Do the engineers intend to address the incorrectly standardized placenames issues?
There are probably are least two (maybe more) reasons that users are finding their relatives' placename events have been incorrectly standardized. The most common one, of late, relates what has transpired to be the misconceived idea of an automated placename standardization procedure.
@N Tychonievich has been of great help in passing on individual examples reported on this forum, but the issue needs to be given much wider attention in order to resolve the current, widespread mess that is having negative effects in tracing our relatives' records.
The example below is an interesting one, whereby the "London" birthplace of members of the same household in this census record has somehow been standardized differently. I admit I have not taken time to analyse a cause for this problem, if it is indeed possible to find one. The URL is https://www.familysearch.org/search/record/results?count=20&q.anyDate.from=1911&q.anyDate.to=1911&q.anyPlace=london&q.anyPlace.exact=on&q.surname=plat%2Aman&q.surname.exact=on&f.collectionId=1921547, if anyone would like to check this out. However, it seems quite baffling how both Marks and Morris have had their London birthplace standardized as "London, Moral Township, Shelby, Indiana, United States ", whereas Louis (and David, off screenshot) have had theirs correctly standardized as "London, England, United Kingdom".
Would someone at FamilySearch please give this, and other "standardization issues", some serious attention, rather than merely addressing the "auto-standardized" examples on a one-by-one basis?
Answers
-
I'm told the link above produces some weird behaviour (confirmed), so please try this instead:
1 -
I'd like some clarification on how places that change names and/or jurisdictions are handled.
For example, Versmold is in Ravensberg before about 1800, then it is in Westphalia. I've been reluctant to use the correct place (in Ravensberg) because I don't know if the event will be found in a search specifying Westphalia.
0 -
@Paul W, I think think that we all agree that this is a real problem; but. I am puzzled by your thought that the problem needs "much wider attention" and "some serious attention, rather than merely addressing the "auto-standardized" examples on a one-by-one basis". Since it is the engineers that are most knowledgeable of the algorithm/tool and the only one that can/will fix these problems, the focus can only be applied there. That they are giving the standardization issue serious attention is extrapolated based upon the "squeaky wheel" principle and the large number of related issues that are bombarding the engineers constantly.
That the standardization issues are addressed one-by-one is driven by the engineers who have requested this approach. I accept that their knowledge of the algorithm or tools cause this approach to be the most effective, at this time. But one-by-one actually includes, generally, hundreds or thousands of instances of the error. For example, the standardization error that you provided includes over 700 instances of the error in the England and Wales Census, 1911.

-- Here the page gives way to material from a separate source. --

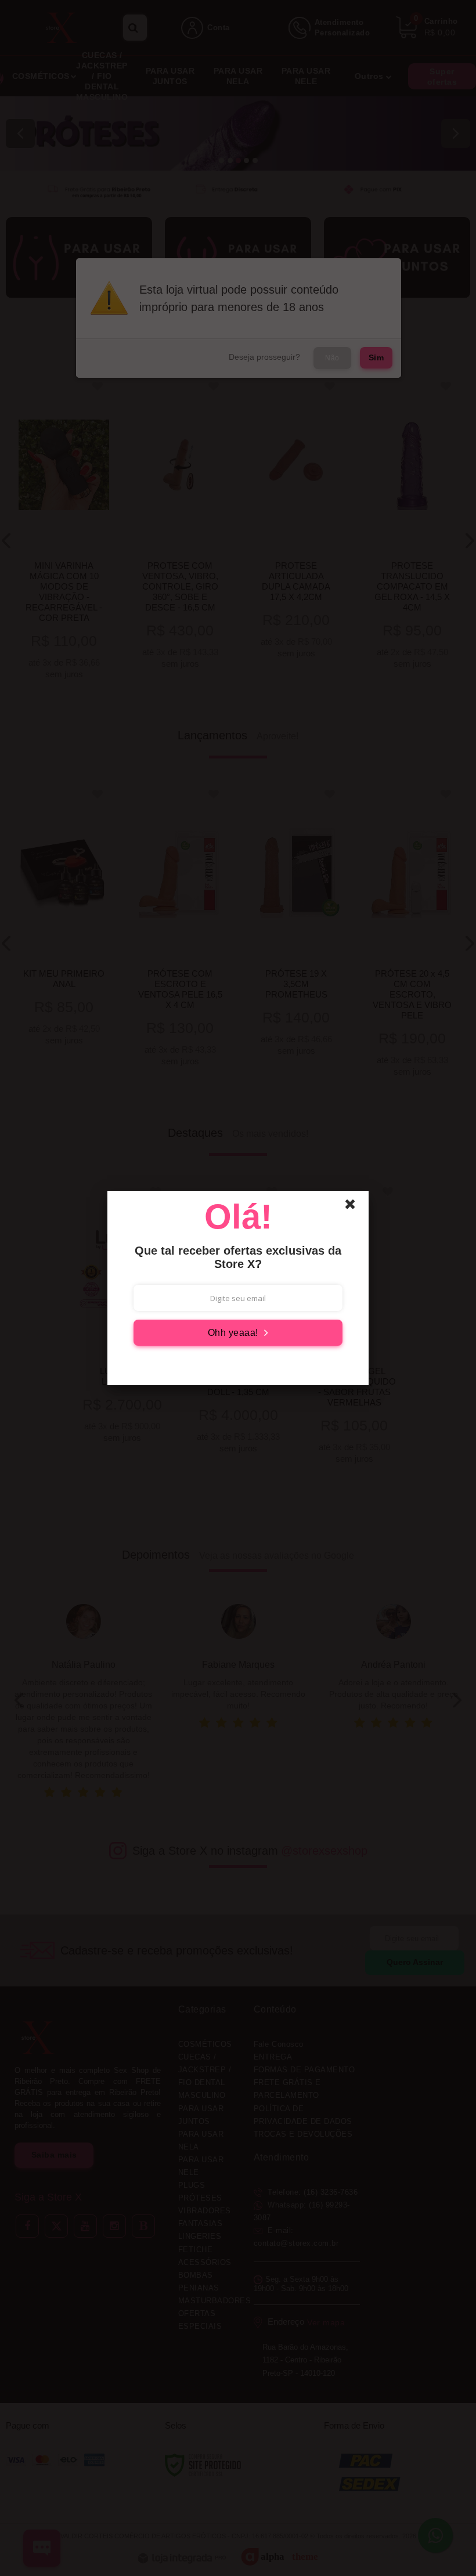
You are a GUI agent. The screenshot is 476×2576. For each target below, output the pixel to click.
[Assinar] (238, 1333)
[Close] (355, 1207)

I hope that this may help a little. Perhaps I have not said anything that you don't already know. In that case, let me do, here, what I can.
The error that you describe has an impact on the ability to search for an individual in the England and Wales Census, 1911, when searching with a birth place/date. For example, I have tried to find the record for Marks Platman, using a birthplace of "London, England," "London" or "England," all without success. My results when searching for Morris Platman were equally unsuccessful. Although this is reasonable, considering the standardization error; its impact would be significant for those who would include the birth information in a search.
I will move this issue into the queue to be reviewed and resolved by the engineers. As usual, we cannot indicated when the issue will be fixed.
I appreciate your thoughtfulness in discussing the issue, and for the example that you provided.
0 -
@Mike357, unfortunately I think the one-by-one approach advocated by the engineers is based on a serious underestimation of the scope of the problem. The engineers think it affects only a few records here and there, which we report and they eventually fix.
In my explorations, I have found an error rate between 1.5% and 2%. I can't find any information about the size of FamilySearch's database, but the weekly blog posts on "New Free Historical Records on FamilySearch" talk about half a million records here and two million records there, so we're easily talking billions of records. One percent of one billion is ten million.
This means that the database contains well over 10 million records where the place has been rendered Completely Wrong.
The engineers will never be able to fix this with the current one-by-one approach. They need to revert all of the automated changes and start over, employing proper data validation and human oversight steps this time, so that records from Hungary don't end up in Uganda, and South Africa doesn't end up in Norway.
2 -
I feel it is just a shame that the whole auto-standardization exercise was ever implemented. Even where it hasn't changed the standardized value to a place on the other side of the world and effectively "got it right", the changed event place in most of the records I come across refer to exactly the same location! However, for a pre-1801 "England event" where the name had been correctly indexed as (say) "Yorkshire, England" the computer program changed this to an (incorrect for that period of time) "Yorkshire, England, United Kingdom".
Overall, my experience of the auto-standardization exercise is that it has proved (at "best") a waste of time and (at "worst") a really damaging piece of programming.
As I have stated, this exercise is not the only reason for placenames becoming messed-up, as many of the examples I find do not refer to an "Original event" place, so (as in my screenshot example) must be due to another, completely different piece of faulty programming (or other reason that cannot currently be understood by the engineers) that equally needs to be addressed.
2